PS: while you guys are talking about new "absolutely necessary" language features, people new to D are despairing to get a working D installation and *trying* to use external libraries from dsource (that kind of struggling really isn't nice to watch), and people "old" to D are desparing over compiler regressions and random bugs that have global effects on middle-sized to large codebases (circular dependency and optlink bugs come to mind). The situation is slowly improving, but too slow and problems *never* get completely eliminated.

/rant
Well, I'm out of here.
Walter Bright:
>Disabling implicit integral conversions would make it unbearable to use.<

Implicit conversion from signed to unsigned is too much unsafe (if you don't have integer overflows). C# can teach us two lessons on this. C# has disabled some implicit conversions and keeps other of them.

Bye,
bearophile
Walter Bright:
> Such rules are interesting, but I worry that they are both too clever and too obtuse. Having a lot of such rules may make using D very frustrating because you'll never know when you'll get hit by one of them.
>
> I'd rather have a simpler, more orthogonal, and easier to remember rules that may have a downside here and there rather than a complex web of seemingly arbitrary ones.

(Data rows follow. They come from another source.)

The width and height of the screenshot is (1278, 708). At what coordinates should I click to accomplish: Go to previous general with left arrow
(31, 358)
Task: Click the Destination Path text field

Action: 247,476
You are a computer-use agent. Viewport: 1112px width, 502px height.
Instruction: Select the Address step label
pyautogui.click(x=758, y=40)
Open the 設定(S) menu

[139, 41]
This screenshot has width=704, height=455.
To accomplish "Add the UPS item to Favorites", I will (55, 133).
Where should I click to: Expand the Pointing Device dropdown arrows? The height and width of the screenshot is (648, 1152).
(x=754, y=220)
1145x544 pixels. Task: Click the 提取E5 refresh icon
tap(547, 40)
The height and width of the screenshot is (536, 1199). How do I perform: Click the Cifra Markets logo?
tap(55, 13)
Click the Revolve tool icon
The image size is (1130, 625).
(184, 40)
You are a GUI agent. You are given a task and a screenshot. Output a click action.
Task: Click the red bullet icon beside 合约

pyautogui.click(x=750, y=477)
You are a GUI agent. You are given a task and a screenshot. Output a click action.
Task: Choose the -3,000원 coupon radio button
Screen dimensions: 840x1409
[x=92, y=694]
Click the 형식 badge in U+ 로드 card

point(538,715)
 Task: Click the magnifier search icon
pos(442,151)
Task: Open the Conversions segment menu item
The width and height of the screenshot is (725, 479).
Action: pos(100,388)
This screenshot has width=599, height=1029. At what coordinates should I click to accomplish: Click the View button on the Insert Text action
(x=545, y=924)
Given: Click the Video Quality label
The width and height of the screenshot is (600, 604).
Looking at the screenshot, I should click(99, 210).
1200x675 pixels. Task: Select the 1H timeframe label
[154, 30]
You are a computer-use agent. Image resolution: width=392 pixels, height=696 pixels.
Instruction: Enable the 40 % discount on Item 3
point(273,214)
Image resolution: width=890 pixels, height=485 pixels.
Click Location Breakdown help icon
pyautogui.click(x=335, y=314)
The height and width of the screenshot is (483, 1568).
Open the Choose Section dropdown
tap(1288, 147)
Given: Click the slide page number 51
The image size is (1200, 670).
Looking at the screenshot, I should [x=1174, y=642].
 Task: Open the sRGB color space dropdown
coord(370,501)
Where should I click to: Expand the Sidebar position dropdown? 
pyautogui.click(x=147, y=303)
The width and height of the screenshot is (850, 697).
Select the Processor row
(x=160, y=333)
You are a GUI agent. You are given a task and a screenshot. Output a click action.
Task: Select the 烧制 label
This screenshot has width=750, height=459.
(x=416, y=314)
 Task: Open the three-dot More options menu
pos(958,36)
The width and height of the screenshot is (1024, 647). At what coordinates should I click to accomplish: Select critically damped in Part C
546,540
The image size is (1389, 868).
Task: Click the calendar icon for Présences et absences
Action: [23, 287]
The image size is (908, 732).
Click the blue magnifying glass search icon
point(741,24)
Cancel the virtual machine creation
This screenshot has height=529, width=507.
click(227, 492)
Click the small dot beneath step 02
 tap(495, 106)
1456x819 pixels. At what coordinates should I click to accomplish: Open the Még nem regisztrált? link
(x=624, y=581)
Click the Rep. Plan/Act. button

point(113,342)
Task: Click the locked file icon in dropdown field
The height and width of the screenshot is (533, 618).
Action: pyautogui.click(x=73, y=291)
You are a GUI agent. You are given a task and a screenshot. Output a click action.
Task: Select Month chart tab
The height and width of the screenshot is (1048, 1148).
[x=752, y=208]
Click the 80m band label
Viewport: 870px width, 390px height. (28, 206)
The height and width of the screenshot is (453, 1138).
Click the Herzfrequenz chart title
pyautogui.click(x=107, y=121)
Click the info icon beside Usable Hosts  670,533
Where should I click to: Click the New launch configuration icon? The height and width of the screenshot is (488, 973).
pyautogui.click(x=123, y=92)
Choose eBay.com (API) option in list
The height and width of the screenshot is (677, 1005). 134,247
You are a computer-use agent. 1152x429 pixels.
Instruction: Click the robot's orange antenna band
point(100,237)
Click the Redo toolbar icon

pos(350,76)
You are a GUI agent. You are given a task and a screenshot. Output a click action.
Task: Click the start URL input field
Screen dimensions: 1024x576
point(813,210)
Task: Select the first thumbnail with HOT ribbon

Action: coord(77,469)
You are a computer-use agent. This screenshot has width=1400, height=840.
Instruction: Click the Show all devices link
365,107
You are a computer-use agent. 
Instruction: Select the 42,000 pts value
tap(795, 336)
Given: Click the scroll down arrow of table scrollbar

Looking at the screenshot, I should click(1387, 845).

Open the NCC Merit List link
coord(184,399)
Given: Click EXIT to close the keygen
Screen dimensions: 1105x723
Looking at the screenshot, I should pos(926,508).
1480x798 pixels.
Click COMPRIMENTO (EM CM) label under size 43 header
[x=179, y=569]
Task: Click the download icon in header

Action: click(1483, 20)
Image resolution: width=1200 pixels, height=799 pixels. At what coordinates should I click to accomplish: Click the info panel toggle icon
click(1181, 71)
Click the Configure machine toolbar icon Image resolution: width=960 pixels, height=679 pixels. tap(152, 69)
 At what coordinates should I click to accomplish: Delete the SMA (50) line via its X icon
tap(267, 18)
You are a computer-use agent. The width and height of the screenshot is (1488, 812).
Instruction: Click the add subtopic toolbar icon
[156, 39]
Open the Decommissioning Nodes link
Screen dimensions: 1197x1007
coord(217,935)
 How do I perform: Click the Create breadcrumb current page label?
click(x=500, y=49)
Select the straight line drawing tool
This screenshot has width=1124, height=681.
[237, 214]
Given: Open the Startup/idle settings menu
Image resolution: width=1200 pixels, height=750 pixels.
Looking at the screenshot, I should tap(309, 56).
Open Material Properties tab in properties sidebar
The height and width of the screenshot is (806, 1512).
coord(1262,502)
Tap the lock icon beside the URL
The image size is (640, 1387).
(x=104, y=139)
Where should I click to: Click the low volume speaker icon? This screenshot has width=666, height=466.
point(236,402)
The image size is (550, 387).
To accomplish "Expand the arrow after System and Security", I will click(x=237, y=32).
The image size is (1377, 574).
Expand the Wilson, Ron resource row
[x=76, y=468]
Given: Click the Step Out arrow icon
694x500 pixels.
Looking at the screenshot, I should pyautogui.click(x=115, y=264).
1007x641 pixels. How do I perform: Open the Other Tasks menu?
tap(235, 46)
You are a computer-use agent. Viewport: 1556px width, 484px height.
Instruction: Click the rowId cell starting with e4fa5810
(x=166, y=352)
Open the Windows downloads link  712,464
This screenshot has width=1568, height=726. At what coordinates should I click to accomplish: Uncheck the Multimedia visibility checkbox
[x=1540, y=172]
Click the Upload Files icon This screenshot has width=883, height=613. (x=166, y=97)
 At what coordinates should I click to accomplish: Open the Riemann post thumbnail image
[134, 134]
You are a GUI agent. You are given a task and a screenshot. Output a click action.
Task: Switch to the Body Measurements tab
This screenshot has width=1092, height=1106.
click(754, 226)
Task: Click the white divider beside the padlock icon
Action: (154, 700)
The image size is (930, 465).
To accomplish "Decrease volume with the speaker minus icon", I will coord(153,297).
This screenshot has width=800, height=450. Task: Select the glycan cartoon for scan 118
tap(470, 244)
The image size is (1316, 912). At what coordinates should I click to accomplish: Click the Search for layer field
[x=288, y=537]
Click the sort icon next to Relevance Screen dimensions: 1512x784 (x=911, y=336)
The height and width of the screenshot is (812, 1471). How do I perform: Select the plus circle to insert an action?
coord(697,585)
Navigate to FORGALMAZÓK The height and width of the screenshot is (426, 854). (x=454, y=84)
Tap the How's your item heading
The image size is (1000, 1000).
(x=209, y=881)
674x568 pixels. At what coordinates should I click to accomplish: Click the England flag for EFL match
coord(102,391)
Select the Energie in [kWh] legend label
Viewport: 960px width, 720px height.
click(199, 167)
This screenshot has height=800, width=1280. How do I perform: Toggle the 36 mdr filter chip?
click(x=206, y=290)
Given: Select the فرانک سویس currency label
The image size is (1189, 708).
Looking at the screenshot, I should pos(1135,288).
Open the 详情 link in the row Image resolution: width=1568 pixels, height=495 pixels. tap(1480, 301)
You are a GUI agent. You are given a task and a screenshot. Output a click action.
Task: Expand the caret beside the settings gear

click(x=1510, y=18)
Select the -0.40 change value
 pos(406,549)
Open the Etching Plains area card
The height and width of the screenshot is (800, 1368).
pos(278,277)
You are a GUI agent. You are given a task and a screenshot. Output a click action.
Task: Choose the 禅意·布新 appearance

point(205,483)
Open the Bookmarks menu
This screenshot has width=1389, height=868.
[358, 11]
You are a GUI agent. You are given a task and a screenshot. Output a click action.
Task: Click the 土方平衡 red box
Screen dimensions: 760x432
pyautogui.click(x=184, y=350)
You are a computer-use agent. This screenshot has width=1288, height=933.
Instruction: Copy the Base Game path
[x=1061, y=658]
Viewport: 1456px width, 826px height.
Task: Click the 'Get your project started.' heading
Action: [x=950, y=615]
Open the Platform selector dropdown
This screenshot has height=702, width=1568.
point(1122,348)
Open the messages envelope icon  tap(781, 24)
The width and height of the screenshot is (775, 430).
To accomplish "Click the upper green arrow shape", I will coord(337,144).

I agree a lot, and I agree Don was wrong here.

In my posts I have already shown a better solution, that's similar to the C# one:

enum Foo {...} // normal enum, no implicit conversions, no operators
@flags enum Foo {...} // no implicit conversions, boolean operator plus "in".

Bye,
bearophile
yigal chripun:
> The fact that D has 12 integral types is a bad design, why do we need so many built in types? to me this clearly shows a need to refactor this aspect of D.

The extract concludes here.